My guest today is author Julia Dahl.
She's written three books in the Rebecca Roberts series "Conviction" "Run you down" and "Invisible City," which was a multi award-winning novel, and also a finalist for the Edgar Award.
Julia is a former crime reporter for "CBS" and the "New York Post" and her latest book "The Missing Hours" is a standalone.
It's a fast paced crime novel about sexual assault, privilege, justice and vengeance.
The "New York Times" called the "Missing Hours," a great reckoning with the moment we find ourselves in.
Julia, it's a pleasure to meet you, thank you for being here today.
Thank you for having me.
I can't wait to get into this book, so we're just gonna go for it right now.
This book... Well, first of all, I read it in one sitting and it kept me up and I'm gonna start with Claudia because here she is, she's a New York college student.
She wakes up to discover that she is the victim of a sexual assault.
Now, I'm gonna let you take it from here because we're not gonna spoil the plot.
But tell me who Claudia is.
So Claudia is a young woman, a very sort of New York, fabulous young woman.
She's about 19, she's wealthy, she's privileged.
Her parents are sort of famous and she's had a pretty easy life from the outside.
She's got a ton of social media followers, she's very beautiful, she's very... She's the kind of girl that's kind of easy to hate these days.
She posts pictures of herself in a bikini on Instagram and that kind of thing.
And she's a student at NYU, a freshmen, and basically she wakes up one morning and she is very hung over and she knows from what's going on with her body that she's been assaulted, but she has no idea what happens.
And the book is the story of her trying to figure out what happened and then trying to deal with it.
And really it's also the story of her family and her friends and sort of the ripple affects that this one act of violence on her has... Not just on her, but her friends, her family, her community, and the people who actually perpetrated the violence.
I have to say that Claudia is an interesting choice of victim because here is this, as you said, beautiful, wealthy girl that everyone knows.
She's not always likable, she certainly not always relatable, but then I started thinking, but she's still a victim.
So as an author was this tricky?
And I love that you did this because terrible things have happened to someone who mostly but would say is unsympathetic.
You did that on purpose, correct?
I did, I really did.
This book sort of comes out of a story I covered when I was a reporter at "CBS News" back in 2012, actually, out of Steubenville, Ohio long story short, it was a case out of Steubenville, Ohio where a young woman, a teenager high school student went to a party, was sexually assaulted.
She blacked out, drank too much blacked out, was sexually assaulted.
And the boys and some of the other people at the party took pictures and video of it.
And I covered that story and more than a year long sort of aftermath and court case, and I couldn't stop thinking about this young woman and what it must have been like for her to have this experience that she doesn't remember, but that all these other people have been privileged to.

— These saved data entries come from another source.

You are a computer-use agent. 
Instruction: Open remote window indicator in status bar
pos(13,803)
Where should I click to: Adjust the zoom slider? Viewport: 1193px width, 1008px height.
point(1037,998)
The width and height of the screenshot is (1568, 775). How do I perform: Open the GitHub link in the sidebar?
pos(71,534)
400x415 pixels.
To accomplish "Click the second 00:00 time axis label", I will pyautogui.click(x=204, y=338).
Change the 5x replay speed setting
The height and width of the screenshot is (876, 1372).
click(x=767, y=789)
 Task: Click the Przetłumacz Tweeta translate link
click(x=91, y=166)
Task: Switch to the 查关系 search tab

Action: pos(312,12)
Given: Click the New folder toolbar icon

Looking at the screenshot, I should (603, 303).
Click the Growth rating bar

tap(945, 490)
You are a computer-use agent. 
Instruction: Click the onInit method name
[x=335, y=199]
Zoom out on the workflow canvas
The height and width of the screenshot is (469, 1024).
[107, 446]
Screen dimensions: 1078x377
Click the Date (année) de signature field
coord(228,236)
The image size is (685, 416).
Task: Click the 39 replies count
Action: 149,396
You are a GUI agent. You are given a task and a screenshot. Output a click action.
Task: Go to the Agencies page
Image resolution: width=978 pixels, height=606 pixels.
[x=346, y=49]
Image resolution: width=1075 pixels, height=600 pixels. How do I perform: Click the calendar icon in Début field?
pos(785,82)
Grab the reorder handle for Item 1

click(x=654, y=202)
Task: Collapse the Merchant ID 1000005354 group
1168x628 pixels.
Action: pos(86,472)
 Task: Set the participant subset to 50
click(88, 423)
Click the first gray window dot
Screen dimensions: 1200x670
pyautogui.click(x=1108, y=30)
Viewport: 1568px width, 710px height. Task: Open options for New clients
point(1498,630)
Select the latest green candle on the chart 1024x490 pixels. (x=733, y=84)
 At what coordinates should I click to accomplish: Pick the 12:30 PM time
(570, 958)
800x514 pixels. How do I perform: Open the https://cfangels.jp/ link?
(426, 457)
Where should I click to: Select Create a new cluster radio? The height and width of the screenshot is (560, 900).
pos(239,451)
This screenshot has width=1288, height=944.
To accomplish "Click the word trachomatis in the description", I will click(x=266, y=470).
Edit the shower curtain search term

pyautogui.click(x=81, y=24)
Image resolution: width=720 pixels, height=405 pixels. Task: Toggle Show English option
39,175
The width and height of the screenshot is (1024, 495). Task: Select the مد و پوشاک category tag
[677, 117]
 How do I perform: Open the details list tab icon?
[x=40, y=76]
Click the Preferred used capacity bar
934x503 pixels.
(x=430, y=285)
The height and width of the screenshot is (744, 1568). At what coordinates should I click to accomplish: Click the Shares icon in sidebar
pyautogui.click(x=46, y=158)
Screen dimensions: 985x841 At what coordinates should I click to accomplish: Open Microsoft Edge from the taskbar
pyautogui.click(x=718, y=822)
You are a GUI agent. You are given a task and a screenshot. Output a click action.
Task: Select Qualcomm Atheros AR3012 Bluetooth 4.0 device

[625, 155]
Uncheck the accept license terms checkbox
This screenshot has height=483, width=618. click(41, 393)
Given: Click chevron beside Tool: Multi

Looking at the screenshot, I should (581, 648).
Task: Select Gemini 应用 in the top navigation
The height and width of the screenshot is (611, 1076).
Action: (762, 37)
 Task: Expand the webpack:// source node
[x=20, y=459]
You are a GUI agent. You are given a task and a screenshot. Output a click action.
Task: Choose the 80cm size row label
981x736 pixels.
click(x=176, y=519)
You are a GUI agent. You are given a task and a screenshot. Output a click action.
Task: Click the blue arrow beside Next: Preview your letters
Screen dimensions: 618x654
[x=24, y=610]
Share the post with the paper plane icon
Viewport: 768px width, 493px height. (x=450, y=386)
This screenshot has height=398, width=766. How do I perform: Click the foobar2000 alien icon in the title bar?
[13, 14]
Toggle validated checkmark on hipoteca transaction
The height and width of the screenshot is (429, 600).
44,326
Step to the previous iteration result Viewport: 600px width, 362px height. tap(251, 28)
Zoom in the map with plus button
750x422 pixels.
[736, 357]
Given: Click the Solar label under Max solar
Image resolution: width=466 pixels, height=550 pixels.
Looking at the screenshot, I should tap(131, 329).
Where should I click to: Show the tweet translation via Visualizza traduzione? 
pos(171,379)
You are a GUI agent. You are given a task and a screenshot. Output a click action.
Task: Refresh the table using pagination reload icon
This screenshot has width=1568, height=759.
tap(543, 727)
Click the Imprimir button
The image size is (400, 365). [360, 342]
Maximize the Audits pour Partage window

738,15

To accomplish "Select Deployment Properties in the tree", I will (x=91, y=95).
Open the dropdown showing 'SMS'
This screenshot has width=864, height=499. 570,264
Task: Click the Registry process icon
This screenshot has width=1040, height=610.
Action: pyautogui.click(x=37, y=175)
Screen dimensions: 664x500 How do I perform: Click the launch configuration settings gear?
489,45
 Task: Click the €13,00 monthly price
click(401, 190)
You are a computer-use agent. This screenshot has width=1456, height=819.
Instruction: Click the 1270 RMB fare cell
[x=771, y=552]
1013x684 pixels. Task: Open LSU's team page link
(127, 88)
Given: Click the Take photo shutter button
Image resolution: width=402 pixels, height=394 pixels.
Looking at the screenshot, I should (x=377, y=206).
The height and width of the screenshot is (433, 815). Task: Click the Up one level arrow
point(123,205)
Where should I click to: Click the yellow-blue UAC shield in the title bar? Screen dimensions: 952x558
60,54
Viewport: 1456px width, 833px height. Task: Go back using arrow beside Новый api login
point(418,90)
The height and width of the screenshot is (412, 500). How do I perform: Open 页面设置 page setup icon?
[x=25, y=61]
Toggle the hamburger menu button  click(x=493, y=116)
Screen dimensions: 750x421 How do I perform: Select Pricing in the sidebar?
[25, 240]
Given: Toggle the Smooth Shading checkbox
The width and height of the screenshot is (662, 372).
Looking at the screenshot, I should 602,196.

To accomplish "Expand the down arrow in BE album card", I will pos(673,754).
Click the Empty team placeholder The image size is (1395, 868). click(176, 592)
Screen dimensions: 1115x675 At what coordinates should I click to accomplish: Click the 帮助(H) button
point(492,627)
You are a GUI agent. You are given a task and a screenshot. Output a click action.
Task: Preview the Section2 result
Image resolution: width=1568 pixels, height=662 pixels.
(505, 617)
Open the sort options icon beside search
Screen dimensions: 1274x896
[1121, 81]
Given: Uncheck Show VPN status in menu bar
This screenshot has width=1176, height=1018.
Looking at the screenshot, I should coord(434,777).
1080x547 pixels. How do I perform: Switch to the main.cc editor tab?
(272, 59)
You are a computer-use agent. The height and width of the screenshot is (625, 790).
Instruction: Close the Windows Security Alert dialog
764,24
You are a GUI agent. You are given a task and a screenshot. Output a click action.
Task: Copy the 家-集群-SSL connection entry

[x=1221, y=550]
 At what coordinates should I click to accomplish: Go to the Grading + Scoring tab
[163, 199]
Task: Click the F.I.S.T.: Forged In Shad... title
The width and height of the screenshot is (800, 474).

They can see the pictures of her in the most humiliating, low moment of her life.
So the book in some ways starts with that.
That was the inspiration was I wanted to write about someone and what that would do to them and to their families.
But I also, after many years as a crime reporter, sort of understood the sad truth of the way the media and really society looks at victims of assault and sexual assault.
And that is that there was sort of the good clean victim, the housewives who gets kidnapped and killed.
She's gonna get the big Dateline special, but the single mom who, maybe has been homeless or has a drug problem.
If she disappears and gets kidnapped or murdered, she's not gonna be on "CBS News," frankly.
So I wanted to write about a young woman who wasn't that sympathetic, because I don't think you have to be a perfect person to A be safe in your own body and B get justice.
And I really wanted to challenge the reader to sort of look at Claudia and be like, yeah, there are a lot of things about Claudia I don't like that much, right.
But what happened to her was wrong.
And she still deserves justice because most people who are the victims of sexual assault, frankly often have been drinking or using some kind of drugs or not perfect, right.
But that doesn't mean that they deserved what happened to them.
So I really wanted to challenge readers to sort of face that.
And it did, it certainly did challenge our own biases as readers.
But the term that you just used, the journalistic one, I guess in the newsrooms, clean victim, that's that says a lot, if that's the way it's talked about.
So, its just one of those sorts of ugly things that happens, it's almost like reporter humor is a little like cop humor, gallows humor, doctor humor, right?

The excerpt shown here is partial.